══ Testo ══

Le imprese di dimensione piccola o media sono, in genere, ritenute molto flessibili, ovvero più agili e veloci rispetto alle grandi imprese nell’adattarsi alle esigenze del mercato, ma allo stesso tempo la loro dimensione (economica e funzionale) ha come altra faccia della medaglia la necessità di fare i conti con risorse limitate che, spesso, non permettono di studiare e avviare specifici progetti di cambiamento.
Alcuni momenti nella vita di un’impresa presentano criticità in cui i limiti strutturali, in termini di risorse manageriali e di competenze, sono da ostacolo allo sviluppo.
Un momento particolarmente critico nello sviluppo delle PMI è quello della gestione delle fasi di crescita. Il motto del “piccolo è bello”, che caratterizza il tessuto imprenditoriale italiano, sembra stia andando in crisi, alla luce delle oggettive difficoltà di molte PMI, in modo particolare in settori particolarmente esposti alla globalizzazione e alla concorrenza internazionale, non solo a crescere, ma addirittura a sopravvivere. In questo contesto, una scarsa capacità gestionale rischia di diventare un ulteriore freno.
La crescita di un’azienda richiede capacità manageriali di alto profilo o specifiche che non sempre fanno parte del know-how aziendale e che spesso non è possibile acquisire dall’esterno attraverso l’assunzione di un manager o lo sviluppo del know-how interno.
Un’altra problematica è legata alla gestione di tipo “familiare” delle imprese. In questo caso gli aspetti che da sottolineare sono due: il gestire l’azienda con “gelosia”, e le criticità legate al ricambio generazionale.

═══
══ Record forniti ══

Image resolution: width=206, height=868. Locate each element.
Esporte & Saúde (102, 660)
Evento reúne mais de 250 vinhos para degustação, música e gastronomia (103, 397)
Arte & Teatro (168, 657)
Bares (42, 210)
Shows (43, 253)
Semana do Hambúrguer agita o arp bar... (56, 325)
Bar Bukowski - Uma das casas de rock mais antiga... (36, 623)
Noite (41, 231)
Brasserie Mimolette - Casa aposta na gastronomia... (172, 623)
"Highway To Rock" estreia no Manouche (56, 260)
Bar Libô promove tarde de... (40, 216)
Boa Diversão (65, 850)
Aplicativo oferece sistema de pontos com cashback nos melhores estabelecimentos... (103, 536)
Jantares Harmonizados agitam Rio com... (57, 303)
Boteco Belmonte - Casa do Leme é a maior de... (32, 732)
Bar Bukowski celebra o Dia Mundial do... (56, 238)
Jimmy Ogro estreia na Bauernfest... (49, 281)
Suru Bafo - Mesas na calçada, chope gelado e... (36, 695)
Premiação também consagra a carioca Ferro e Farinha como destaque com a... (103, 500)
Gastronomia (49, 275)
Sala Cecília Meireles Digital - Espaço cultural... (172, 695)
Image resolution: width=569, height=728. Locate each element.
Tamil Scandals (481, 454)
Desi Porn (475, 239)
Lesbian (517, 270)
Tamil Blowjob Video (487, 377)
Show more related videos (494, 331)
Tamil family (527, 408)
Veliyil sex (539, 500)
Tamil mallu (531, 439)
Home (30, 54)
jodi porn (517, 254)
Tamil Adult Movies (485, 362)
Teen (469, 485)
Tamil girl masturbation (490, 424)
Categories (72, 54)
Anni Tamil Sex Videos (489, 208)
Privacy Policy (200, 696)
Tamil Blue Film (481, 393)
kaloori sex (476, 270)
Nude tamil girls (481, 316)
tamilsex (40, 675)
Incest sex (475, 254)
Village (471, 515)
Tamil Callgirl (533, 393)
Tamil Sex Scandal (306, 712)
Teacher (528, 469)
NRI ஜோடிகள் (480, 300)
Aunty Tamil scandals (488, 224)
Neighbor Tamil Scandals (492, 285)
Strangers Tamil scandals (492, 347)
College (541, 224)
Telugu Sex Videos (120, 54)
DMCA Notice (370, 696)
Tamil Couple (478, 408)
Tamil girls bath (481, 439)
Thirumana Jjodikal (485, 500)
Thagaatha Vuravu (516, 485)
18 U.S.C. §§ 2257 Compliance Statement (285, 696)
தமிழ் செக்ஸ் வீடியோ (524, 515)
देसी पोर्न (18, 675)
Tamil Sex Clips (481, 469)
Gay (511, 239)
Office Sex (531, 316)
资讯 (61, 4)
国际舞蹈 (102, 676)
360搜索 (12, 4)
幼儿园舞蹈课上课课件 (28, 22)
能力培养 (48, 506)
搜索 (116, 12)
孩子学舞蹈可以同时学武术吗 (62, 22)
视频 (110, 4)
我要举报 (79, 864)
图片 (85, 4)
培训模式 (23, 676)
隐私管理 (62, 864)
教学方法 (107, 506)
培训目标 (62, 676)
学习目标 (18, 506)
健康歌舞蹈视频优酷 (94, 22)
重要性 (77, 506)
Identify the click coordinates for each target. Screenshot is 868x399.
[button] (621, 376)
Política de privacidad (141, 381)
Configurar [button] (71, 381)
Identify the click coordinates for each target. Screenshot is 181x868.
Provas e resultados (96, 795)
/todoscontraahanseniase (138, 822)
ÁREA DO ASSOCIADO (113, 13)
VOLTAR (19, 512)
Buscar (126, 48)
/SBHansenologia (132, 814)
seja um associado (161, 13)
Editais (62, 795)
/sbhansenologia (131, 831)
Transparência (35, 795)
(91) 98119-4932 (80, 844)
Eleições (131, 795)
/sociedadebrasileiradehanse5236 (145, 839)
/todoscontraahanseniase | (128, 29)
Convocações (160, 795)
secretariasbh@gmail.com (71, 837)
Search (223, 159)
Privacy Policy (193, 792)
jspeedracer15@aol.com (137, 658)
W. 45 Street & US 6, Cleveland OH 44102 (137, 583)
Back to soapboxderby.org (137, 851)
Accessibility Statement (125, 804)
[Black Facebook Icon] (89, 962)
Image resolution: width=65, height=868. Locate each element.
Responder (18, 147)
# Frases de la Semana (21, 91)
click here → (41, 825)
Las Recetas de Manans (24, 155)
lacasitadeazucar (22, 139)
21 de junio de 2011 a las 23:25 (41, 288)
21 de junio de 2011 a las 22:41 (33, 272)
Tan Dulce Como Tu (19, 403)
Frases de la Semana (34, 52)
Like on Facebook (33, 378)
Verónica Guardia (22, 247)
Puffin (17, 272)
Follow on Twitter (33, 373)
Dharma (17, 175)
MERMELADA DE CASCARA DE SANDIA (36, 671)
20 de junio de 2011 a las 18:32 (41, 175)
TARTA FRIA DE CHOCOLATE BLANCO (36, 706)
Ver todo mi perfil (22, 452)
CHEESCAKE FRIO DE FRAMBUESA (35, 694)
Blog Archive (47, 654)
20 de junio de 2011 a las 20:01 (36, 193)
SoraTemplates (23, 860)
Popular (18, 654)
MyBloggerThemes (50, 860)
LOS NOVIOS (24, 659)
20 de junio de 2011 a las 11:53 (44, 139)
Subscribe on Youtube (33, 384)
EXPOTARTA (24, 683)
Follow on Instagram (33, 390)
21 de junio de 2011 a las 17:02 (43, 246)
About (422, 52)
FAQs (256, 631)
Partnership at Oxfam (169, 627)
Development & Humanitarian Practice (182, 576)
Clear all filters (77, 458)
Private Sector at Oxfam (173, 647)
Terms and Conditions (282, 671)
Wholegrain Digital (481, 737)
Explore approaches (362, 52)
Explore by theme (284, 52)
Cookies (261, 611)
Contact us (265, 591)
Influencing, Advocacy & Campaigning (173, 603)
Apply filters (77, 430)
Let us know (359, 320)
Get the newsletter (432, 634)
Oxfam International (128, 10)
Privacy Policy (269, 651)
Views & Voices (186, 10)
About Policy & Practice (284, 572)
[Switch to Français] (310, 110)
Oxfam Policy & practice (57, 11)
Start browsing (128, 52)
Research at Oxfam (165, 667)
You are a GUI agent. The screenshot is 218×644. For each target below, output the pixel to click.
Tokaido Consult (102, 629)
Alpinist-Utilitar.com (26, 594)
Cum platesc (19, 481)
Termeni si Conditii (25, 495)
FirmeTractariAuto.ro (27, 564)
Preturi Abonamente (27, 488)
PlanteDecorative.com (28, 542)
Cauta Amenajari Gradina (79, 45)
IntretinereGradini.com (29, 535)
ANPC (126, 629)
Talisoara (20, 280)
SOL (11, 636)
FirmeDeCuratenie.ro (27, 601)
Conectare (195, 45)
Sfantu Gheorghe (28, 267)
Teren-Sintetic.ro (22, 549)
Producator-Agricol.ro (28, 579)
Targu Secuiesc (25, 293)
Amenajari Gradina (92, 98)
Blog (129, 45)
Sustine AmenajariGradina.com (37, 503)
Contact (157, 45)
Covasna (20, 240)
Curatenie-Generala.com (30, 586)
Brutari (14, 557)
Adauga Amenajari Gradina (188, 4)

═══

Istruzioni:
• a. Riporta il brano del testo sulle PMI che comincia con le parole "La crescita di" e si chiude dopo le parole "del know-how interno.".
• b. Per favore, indica se ciascuna affermazione concorda con il testo sulle PMI, rispondendo sì o no e citando le parole decisive del testo: (i) le PMI sono ritenute più agili delle grandi imprese nell'adattarsi al mercato; (ii) le capacità manageriali necessarie alla crescita si possono sempre acquisire assumendo un manager; (iii) il motto "piccolo è bello" sembra stia andando in crisi.
• c. Prosegui il testo sulle PMI a partire dall'ultima frase riportata.

Risposte attese:
• a.
La crescita di un’azienda richiede capacità manageriali di alto profilo o specifiche che non sempre fanno parte del know-how aziendale e che spesso non è possibile acquisire dall’esterno attraverso l’assunzione di un manager o lo sviluppo del know-how interno.

• b.
(i) Sì: "più agili e veloci rispetto alle grandi imprese nell’adattarsi alle esigenze del mercato".
(ii) No: "spesso non è possibile acquisire dall’esterno attraverso l’assunzione di un manager".
(iii) Sì: "Il motto del “piccolo è bello”, che caratterizza il tessuto imprenditoriale italiano, sembra stia andando in crisi".

• c.
Nel primo caso ci riferiamo a quelle realtà, particolarmente chiuse verso l’esterno, che vivono con diffidenza la presenza di persone nuove nella stanza dei bottoni, situazione questa che non consente un opportuno scambio culturale e limita le opportunità di crescita per l’impresa.
Nel secondo caso, invece, facciamo riferimento a quelle PMI, dove sono presenti l’imprenditore stesso e, in varia misura, altri familiari cui sarà poi passato lo scettro del comando, anche in questo caso è oggettivamente difficile che sulle scelte strategiche e sulla gestione generale si accettino deleghe, e la cosa diventa ancora più critica quando la direzione aziendale passa a persone che non sono cresciute con l’azienda e che potrebbero non avere la “sensibilità” necessaria per gestire un mondo così complesso e variegato.
Possiamo poi considerare le realtà che vivono momenti di crisi legati a cattiva gestione, a congiunture sfavorevoli, o che comunque sono in difficoltà dal punto di vista finanziario o produttivo.
Come può un’azienda reagire a forti mutamenti, come può riorganizzarsi per affrontare un periodo di cambiamento o di crisi?
Spesso il presupposto è un problema di capacità, competenze, know-how e strategie che, per essere affrontato nel modo giusto, richiede di fare ricorso ad una nuova modalità di gestione, e necessita di una managerialità in grado di agire in modo rapido ed efficace al fine di introdurre stabilmente in azienda le nuove risorse richieste.
Il mercato dei manager a tempo è tuttora in fase di crescita e assestamento, in Europa esistono realtà imprenditoriali come quelle francese, tedesca e soprattutto olandese e inglese dove questi professionisti sono ormai una presenza consolidata.
Dati relativi al 2005, dicono che in Italia vi sono 450 manager a tempo contro i 2500 olandesi ed i 5000 inglesi. Questa forbice è dovuta ad una maggiore sensibilità del mercato imprenditoriale verso questa figura, come sottolineato dal fatto che in Olanda esistano corsi di studio specialistici per formare i professionisti del temporary management, ed in Inghilterra esistono ben 50 società che si occupano di management a contratto, mentre quelle italiane si contano sulle dita di una mano.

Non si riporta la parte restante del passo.